:: Work item ::
Starting with the line that contains "This screenshot has width=1080, height=582.", write out each line through the end of the listing, unchanged. Output nothing else.

:: Listed entries ::
BEGIN

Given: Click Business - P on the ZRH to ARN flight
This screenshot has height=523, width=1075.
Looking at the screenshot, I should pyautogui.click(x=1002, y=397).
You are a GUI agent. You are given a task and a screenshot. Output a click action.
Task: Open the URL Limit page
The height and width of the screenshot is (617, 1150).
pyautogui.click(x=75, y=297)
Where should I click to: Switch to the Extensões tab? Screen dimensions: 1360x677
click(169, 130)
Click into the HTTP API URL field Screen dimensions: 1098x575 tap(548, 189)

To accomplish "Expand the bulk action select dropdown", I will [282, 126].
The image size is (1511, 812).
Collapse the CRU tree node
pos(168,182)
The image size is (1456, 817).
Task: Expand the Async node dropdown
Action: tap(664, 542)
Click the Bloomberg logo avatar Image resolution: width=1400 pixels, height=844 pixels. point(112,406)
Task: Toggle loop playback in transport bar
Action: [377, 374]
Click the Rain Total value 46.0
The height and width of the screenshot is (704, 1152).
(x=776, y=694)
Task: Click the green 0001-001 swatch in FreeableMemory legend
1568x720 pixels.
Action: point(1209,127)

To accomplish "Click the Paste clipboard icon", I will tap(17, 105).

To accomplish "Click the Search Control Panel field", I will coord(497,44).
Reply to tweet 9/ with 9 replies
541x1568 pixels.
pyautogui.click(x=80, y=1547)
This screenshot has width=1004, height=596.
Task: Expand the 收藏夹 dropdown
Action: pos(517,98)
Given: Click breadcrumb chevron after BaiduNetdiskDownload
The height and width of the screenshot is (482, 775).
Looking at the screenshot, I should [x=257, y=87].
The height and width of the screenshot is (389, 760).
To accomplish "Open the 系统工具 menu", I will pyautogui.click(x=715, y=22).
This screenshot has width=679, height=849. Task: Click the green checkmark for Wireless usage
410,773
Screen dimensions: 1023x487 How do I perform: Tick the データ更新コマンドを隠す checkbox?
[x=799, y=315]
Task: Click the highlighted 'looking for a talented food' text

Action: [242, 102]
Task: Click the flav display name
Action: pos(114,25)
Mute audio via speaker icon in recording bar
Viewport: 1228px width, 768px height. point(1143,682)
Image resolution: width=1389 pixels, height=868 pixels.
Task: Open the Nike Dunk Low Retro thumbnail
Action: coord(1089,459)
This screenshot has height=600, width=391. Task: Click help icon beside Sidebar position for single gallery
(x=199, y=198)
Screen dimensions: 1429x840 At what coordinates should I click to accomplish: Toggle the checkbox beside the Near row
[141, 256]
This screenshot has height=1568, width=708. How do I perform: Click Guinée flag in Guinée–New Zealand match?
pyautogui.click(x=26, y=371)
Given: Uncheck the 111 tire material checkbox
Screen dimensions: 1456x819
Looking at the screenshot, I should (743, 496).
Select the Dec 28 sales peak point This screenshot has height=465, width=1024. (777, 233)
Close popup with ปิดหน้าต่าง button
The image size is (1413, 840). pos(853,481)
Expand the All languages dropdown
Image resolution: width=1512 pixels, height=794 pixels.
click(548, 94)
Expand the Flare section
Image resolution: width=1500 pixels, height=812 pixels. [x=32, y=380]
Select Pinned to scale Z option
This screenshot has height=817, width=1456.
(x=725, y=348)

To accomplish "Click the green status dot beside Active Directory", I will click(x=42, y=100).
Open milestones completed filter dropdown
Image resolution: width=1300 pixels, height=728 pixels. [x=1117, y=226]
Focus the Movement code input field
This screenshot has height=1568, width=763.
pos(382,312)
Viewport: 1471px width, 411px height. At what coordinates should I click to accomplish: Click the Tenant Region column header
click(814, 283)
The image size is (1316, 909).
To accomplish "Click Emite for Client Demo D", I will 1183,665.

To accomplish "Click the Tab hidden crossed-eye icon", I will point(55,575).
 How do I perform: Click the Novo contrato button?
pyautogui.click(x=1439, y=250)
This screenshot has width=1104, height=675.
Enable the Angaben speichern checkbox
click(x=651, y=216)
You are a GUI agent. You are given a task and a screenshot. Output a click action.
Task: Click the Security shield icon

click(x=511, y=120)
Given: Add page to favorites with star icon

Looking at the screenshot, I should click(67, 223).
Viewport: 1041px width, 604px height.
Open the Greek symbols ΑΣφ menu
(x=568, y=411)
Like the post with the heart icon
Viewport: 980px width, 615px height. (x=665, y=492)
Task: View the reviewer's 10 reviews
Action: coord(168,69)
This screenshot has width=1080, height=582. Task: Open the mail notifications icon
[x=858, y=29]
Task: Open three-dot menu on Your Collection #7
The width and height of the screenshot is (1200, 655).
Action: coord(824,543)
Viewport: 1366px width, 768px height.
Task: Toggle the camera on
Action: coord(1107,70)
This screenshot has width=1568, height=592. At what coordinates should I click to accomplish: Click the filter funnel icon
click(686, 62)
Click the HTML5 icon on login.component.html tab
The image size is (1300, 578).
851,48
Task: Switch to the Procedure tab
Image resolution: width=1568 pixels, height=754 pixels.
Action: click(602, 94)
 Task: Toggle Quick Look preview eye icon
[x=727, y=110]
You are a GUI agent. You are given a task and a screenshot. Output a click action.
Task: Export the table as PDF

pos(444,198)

END

:: Written answer ::
This screenshot has width=1080, height=582. Task: Open the mail notifications icon
[x=858, y=29]
Task: Open three-dot menu on Your Collection #7
The width and height of the screenshot is (1200, 655).
Action: coord(824,543)
Viewport: 1366px width, 768px height.
Task: Toggle the camera on
Action: coord(1107,70)
This screenshot has width=1568, height=592. At what coordinates should I click to accomplish: Click the filter funnel icon
click(686, 62)
Click the HTML5 icon on login.component.html tab
The image size is (1300, 578).
851,48
Task: Switch to the Procedure tab
Image resolution: width=1568 pixels, height=754 pixels.
Action: click(602, 94)
 Task: Toggle Quick Look preview eye icon
[x=727, y=110]
You are a GUI agent. You are given a task and a screenshot. Output a click action.
Task: Export the table as PDF

pos(444,198)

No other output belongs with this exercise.